#### Vorliegender Text
---*---

Podcast steht im deutschsprachigen Raum fast ausschließlich für ein Erfolgsrezept: Zwei oder mehr Leute sitzen zusammen und reden über ein oder mehrere vorab gewählte Themen. Oft wird abgeschweift und erzählt, manchmal kommt noch ein Gast dazu. Es werden Witze gemacht, es werden Argumente ausgetauscht, es wird durch Unterhaltung unterhalten. Es ist fest, aber gleichzeitig flauschig. Kein schlechtes Prinzip, und allen sei in diesem Zusammenhang natürlich auch unser hauseigener Prakticast empfohlen.
Ich finde aber: Podcast kann mehr. Weil das Medium Audio mehr kann. Halten sich bei den hierzulande beliebten Podcast-Formaten journalistische Tiefe und technischer Aufwand meist in Grenzen, hat sich in den Vereinigten Staaten schon seit geraumer Zeit eine zusätzliche Art des Podcasts entwickelt, die sich am Reportagestil des öffentlich-rechtlichen Radios und des Bürgerfunks orientiert, dabei aber meist modern und dem digitalen Medium angemessen daherkommt.
Der Radiomacher Roman Mars startete 2010, zunächst noch als echte Radiosendung konzipiert, bei einem Lokalsender in San Francisco sein Format 99% Invisible als Ein-Mann-Projekt und absolute Low-Budget-Produktion. Mit dem Titel wollte er verdeutlichen, dass wir 99 Prozent unserer alltäglichen Umwelt gar nicht wahrnehmen, da sie uns selbstverständlich erscheint. Doch hinter allen Dingen, die uns umgeben, steckt ein Design, und jedes Design hat einen Hintergrund, eine Geschichte. Das bedeutet aber auch, dass es bei 99% Invisible gar nicht um die wirklich großen Dinge gehen muss, sondern oft gerade um die kleinen, wenig beachteten Details, hinter denen eben trotzdem bewusste Design-Entscheidungen stecken. In der ersten Episode geht es z.B. nicht um mehr als die Verlegung des Besucherschalters in der größten Bücherei in San Francisco. Durch die Größe des Innenraums war viel Hall entstanden, Besucher und Mitarbeiter konnten sich schlecht verstehen und sprachen daher lauter, was in einer Bücherei natürlich nicht unbedingt ideal ist. Die Lösung des Problems: Verlegung des Besucherschalters um fünf Meter unter eine Zwischenetage, wo der Schall gefangen bleibt. So einfach, so genial. Doch auch darauf muss man erst mal kommen, wofür Fachleute (in diesem Fall ein Akustik-Designer) gebraucht werden. So ging der Podcast los, nach und nach wurden die Geschichten aber auch schon mal größer und umfassender. Oft geht es um spezielle Gebäude, Ideen, Siedlungsformen oder historische Sachverhalte.

---*---

#### Datenblock
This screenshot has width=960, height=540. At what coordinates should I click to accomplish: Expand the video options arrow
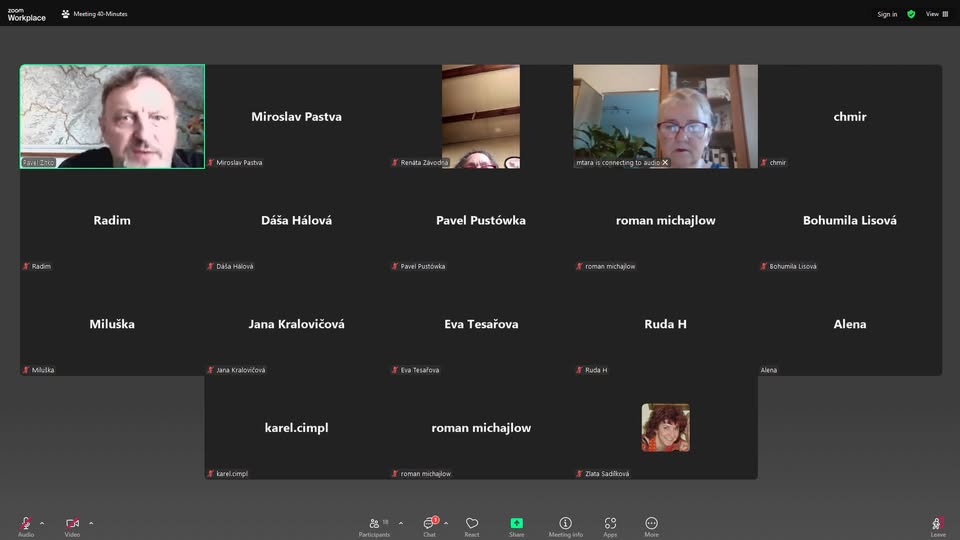pos(91,523)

---*---

#### Aufgaben
1. Wie lautet der folgende Satz aus dem Text über Podcasts auf Englisch: „Doch hinter allen Dingen, die uns umgeben, steckt ein Design, und jedes Design hat einen Hintergrund, eine Geschichte.“?
2. Stimmen diese Aussagen mit dem Text über Podcasts überein? Beantworte jede mit Ja oder Nein und zitiere die entscheidenden Worte des Textes.
(a) Roman Mars startete 99% Invisible als Ein-Mann-Projekt.
(b) Der Besucherschalter der Bücherei wurde um zehn Meter verlegt.
(c) Bei den hierzulande beliebten Podcast-Formaten ist die journalistische Tiefe meist groß.
3. Wie geht der Text über Podcasts nach seinem letzten Satz weiter? Setze ihn fort.

#### Antworten nach Aufgabe
1. But behind all the things that surround us there is a design, and every design has a background, a story.

2.
(a) Ja: „sein Format 99% Invisible als Ein-Mann-Projekt und absolute Low-Budget-Produktion“
(b) Nein: „Verlegung des Besucherschalters um fünf Meter unter eine Zwischenetage“
(c) Nein: „journalistische Tiefe und technischer Aufwand meist in Grenzen“

3.
Etwas Besonderes bei 99% Invisible ist die Form: Über weite Strecken einer Episode hören wir die Protagonisten ihre Geschichten selbst erzählen, und wir befinden uns nicht im Studio, sondern an den Orten des Geschehens — außer wenn Roman Mars Teile der Geschichten zusammenfasst, ergänzende Infos gibt oder kleine Witze einstreut. Das Erzählte ist zum Teil sehr persönlich, wenn es z.B. um die Bewohner einer chilenischen Armensiedlung geht, denen ihre Regierung im Sinne eines umstrittenen Designs nach einem starken Erdbeben hunderte halbe(!) Häuser zur Verfügung stellte (Link). Oder um die letzten Einwohner einer Planstadt in North Carolina, die in der Bürgerrechtsbewegung als eine Art schwarzes Utopia errichtet worden war und nun langsam ausstirbt (Link). Andere Episoden sind lustig (z.B. die Geschichte über “Busta Rhymes Island”, Link) oder nachdenklich, zumindest aber immer informativ, interessant und horizonterweiternd. So wird Design zu etwas sehr Menschlichem.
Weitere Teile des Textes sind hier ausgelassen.